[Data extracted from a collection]

□ □ □ □

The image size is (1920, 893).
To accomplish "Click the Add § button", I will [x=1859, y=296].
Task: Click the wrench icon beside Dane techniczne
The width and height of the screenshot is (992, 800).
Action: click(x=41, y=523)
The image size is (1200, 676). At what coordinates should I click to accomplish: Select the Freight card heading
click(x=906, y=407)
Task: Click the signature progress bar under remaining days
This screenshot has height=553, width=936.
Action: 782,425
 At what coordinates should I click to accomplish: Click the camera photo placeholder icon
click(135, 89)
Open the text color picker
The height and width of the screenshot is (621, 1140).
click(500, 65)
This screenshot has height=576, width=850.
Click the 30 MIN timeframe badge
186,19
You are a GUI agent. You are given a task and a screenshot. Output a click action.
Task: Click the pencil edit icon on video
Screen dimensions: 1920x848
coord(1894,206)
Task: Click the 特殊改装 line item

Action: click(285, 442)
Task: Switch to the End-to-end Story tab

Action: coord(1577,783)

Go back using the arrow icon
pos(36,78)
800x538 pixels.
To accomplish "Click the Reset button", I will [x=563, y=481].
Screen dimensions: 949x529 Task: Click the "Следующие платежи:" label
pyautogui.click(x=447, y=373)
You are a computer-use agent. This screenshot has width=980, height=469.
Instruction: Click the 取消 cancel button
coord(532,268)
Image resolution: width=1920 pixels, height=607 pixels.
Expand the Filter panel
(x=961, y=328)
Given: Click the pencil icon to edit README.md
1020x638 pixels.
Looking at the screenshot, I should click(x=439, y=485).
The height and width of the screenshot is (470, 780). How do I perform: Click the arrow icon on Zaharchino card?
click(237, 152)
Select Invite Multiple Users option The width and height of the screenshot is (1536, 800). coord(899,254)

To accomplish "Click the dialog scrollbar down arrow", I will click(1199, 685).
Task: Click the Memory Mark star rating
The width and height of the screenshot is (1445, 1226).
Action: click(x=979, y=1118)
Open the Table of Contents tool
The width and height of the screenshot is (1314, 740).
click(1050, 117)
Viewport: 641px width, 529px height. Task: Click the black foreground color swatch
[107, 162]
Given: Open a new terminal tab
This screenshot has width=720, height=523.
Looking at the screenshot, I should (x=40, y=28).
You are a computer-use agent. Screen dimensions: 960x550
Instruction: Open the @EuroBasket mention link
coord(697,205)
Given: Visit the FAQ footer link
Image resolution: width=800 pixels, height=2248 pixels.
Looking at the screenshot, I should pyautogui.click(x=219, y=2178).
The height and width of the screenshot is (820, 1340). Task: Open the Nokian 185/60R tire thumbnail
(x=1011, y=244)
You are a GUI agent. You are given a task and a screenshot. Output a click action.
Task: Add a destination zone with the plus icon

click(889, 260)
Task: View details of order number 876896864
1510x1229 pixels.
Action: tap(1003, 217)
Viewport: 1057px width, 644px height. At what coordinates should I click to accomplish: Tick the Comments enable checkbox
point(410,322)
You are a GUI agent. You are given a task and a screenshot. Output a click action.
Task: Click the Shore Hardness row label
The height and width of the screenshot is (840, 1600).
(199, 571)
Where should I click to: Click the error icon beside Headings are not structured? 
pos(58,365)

□ □ □ □

### EXERCISE DESCRIPTION:
Show each line in the data where the string "computer" appears.

### OUTPUT FOR THIS EXERCISE:
You are a computer-use agent. This screenshot has width=980, height=469.
You are a computer-use agent. Screen dimensions: 960x550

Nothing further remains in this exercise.